4. Exclude the slf4j-api jar from pom.xml file.

<dependency>
  <groupId>org.wso2.carbon</groupId>
  <artifactId>org.wso2.carbon.identity.sso.agent</artifactId>
  <version>1.2.0</version>
  <exclusions>
  <exclusion>
  <groupId>org.slf4j</groupId>
  <artifactId>slf4j-api</artifactId>
  </exclusion>
  </exclusions>
</dependency>

4. Build the source mvn clean install

5. Copy the InfoRecoverySample.war to the <IS_HOME>/repository/deployment/server/webapps 

6. Configure the email confirmation links.
a. To configure for password reset call back in Identity Server (in <IS_HOME>/repository/conf/email/email-admin-config.xml with email type as type="passwordReset")
according to the sample as follows. This will be the confirmation handler path of the user's confirmation.

Eg:

<configuration type="passwordReset">
<targetEpr>https://localhost:9443/InfoRecoverySample/infoRecover/verify</targetEpr>
<subject>WSO2 Carbon - Password Reset</subject>
<body>
Hi {first-name}
We received a request to change the password on the {user-name} account associated with this e-mail address. If you made this request, please click the link below to securely change your password:

https://localhost:9443/InfoRecoverySample/infoRecover/verify?username={user-name}&amp;confirmation={confirmation-code}

If clicking the link doesn't seem to work, you can copy and paste the link into your browser's address window.
If you did not request to have your {user-name} password reset, simply disregard this email and no changes to your account will be made.
</body>
<footer>
Best Regards,
WSO2 Carbon Team
http://www.wso2.com
</footer>
<redirectPath></redirectPath>
</configuration>

Please refer the Identity Server documentation for sample email template in https://docs.wso2.com/display/IS500/Recover+with+Notification

b. To configure for account confirmation in Self sign up provide the configuration in email-admin-config.xml
with email type as "accountConfirmation". Following is the call back handler for the sample.
<targetEpr>https://localhost:9443/InfoRecoverySample/confirmReg</targetEpr>

7. Configure the identity-mgt.properties file attributes as follows in the Identity Server (in <IS_HOME>/repository/conf/security/identity-mgt.properties)

Identity.Listener.Enable=true
Notification.Sending.Enable=true
Notification.Expire.Time=7200
Notification.Sending.Internally.Managed=true
UserAccount.Recovery.Enable=true
Captcha.Verification.Internally.Managed=true



8. Edit the axis.xml file with the following configuration. This file is found in the <IS_HOME>/repository/conf/axis2/directory. Uncomment the following in the file and provide the necessary email settings.

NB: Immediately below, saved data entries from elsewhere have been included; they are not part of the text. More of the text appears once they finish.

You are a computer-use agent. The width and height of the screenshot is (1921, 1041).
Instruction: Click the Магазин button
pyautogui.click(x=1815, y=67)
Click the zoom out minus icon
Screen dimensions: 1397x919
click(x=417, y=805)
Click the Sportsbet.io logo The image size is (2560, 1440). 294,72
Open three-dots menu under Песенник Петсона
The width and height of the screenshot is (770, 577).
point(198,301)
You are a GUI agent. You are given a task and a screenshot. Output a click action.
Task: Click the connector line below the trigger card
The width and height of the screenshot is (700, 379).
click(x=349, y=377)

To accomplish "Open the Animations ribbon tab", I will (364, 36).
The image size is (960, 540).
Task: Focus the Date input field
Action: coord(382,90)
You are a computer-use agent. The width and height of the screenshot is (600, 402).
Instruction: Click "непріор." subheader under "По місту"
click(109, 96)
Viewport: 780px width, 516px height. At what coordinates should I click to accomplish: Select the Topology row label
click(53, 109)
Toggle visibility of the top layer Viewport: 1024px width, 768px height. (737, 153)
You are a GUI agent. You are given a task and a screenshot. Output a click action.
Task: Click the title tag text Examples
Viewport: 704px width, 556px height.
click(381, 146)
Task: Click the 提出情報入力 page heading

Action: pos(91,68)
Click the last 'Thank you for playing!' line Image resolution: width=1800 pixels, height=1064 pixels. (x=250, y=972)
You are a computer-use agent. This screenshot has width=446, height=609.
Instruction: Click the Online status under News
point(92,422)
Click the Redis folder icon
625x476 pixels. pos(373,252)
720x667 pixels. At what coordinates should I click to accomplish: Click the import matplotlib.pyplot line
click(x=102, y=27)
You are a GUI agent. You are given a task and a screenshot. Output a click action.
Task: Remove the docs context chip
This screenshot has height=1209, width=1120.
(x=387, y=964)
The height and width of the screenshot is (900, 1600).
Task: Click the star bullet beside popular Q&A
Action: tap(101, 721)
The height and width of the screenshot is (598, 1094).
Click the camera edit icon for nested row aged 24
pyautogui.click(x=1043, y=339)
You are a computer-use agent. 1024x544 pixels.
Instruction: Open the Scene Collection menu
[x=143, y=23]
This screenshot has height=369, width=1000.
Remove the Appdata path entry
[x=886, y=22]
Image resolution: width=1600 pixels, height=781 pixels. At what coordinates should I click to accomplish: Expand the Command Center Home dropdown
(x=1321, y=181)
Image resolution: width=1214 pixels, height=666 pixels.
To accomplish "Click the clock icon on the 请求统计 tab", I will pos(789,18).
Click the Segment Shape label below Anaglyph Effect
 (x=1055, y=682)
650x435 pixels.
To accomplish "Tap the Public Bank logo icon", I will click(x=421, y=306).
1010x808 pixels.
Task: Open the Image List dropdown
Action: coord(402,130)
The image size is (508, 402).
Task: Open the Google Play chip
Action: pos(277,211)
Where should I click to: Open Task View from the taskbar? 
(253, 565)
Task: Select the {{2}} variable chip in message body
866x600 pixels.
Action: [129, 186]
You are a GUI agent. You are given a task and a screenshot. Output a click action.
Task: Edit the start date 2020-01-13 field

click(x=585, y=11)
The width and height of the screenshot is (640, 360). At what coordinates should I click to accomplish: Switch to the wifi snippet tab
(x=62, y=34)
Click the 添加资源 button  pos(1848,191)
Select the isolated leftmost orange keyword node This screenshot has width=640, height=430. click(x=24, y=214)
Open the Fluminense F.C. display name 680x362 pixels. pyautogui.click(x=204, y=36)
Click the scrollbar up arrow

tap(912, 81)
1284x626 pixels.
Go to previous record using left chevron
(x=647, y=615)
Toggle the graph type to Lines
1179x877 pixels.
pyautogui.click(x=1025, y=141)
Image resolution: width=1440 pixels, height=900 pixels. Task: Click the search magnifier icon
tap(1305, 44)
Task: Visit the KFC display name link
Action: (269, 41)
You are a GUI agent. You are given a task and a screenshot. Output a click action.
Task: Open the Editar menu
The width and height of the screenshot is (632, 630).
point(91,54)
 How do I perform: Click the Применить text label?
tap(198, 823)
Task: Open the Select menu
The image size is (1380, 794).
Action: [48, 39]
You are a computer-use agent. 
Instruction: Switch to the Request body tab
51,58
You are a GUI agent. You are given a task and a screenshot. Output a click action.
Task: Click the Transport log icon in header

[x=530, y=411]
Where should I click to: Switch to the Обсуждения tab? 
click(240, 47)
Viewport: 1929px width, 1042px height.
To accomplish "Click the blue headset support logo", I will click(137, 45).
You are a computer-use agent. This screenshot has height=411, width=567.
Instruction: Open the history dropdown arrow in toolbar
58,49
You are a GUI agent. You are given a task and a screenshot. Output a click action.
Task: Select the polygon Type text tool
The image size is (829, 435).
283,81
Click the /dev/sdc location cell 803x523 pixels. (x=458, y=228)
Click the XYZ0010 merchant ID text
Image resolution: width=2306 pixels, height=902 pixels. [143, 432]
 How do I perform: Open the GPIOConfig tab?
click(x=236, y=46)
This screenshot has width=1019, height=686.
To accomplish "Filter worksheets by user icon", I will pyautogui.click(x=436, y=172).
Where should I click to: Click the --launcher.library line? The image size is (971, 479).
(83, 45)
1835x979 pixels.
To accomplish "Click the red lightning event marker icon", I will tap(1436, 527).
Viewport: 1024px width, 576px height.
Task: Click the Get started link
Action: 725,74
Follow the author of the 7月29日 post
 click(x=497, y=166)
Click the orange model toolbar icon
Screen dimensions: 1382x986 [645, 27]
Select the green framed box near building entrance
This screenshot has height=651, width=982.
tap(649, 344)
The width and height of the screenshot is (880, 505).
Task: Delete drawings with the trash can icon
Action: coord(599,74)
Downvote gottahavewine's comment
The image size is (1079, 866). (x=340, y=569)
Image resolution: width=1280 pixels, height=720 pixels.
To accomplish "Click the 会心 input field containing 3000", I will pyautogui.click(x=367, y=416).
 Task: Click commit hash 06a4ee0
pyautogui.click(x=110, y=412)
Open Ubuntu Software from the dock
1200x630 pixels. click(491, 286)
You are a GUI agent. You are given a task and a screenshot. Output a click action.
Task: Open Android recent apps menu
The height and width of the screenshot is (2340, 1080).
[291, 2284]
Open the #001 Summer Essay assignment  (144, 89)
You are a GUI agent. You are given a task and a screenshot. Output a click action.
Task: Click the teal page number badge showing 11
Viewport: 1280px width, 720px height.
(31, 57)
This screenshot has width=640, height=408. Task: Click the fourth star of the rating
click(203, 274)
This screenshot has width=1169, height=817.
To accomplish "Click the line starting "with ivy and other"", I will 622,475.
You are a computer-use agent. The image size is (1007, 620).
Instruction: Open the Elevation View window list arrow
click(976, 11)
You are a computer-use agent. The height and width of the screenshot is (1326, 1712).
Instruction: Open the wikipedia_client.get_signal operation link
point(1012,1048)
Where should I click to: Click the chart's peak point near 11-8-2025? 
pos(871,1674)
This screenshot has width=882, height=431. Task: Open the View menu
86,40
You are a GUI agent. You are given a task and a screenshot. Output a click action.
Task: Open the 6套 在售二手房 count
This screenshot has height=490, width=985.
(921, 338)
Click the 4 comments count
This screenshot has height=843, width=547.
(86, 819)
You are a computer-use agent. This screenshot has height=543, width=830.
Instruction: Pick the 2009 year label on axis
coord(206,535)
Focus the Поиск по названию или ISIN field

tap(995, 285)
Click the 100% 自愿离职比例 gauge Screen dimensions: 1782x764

<transportSender name="mailto"

class="org.apache.axis2.transport.mail.MailTransportSender">
    <parameter name="mail.smtp.from">sampleemail@gmail.com</parameter>
    <parameter name="mail.smtp.user">sampleemail</parameter>
    <parameter name="mail.smtp.password">password</parameter>
    <parameter name="mail.smtp.host">smtp.gmail.com</parameter>
    <parameter name="mail.smtp.port">587</parameter>
    <parameter name="mail.smtp.starttls.enable">true</parameter>
    <parameter name="mail.smtp.auth">true</parameter>
</transportSender>

9. Now restart the server and register new SP as shown in the image below
 
Assertion Consumer URL = https://localhost:9443/InfoRecoverySample/home.jsp
Enable Single Logout = https://localhost:9443/InfoRecoverySample/home.jsp

10: Access the sample with https://localhost:9443/InfoRecoverySample

Refer: 
https://svn.wso2.org/repos/wso2/carbon/platform/branches/turing/products/is/5.1.0/modules/samples/InfoRecoverySample/README.txt

Configure Active Directory as a Secondary User Store


Prerequisites:

Install and configure Active directory with WSO2 IS 5.0.0
http://social.technet.microsoft.com/wiki/contents/articles/2980.ldap-over-ssl-ldaps-certificate.aspx

Steps to configure secondary user store:

1. Login as admin/admin
2. Go to Configure -> User Store Management, Add secondary user store, give the information as shown in the image, click update


Refer https://docs.wso2.com/display/IS500/Configuring+Secondary+User+Stores

Verify:

1. The secondary user store configuration should be found at the following location
<IS_HOME>/repository/deployment/server/userstores/ADSUS.xml

2. Create a new user in secondary user store and check that user can login to the management console.
Go to configure -> User and Roles -> Users -> Add New User (ex: aduser)
Select the domain ADSUS and give the user details and Finish
Go to Roles and give the login permission to the Internal/Everyone role.
Note: Internal/Everyone role automatically assign to any user

Now logout and try to login with aduser

Saturday, April 25, 2015

VFS to SFTP cannot access absolute paths

Learn WSO2 ESB VFS Transport

When sending or receiving files with VFS transport to a SFTP folder, the specified path is relative to the user home, not a absolute path.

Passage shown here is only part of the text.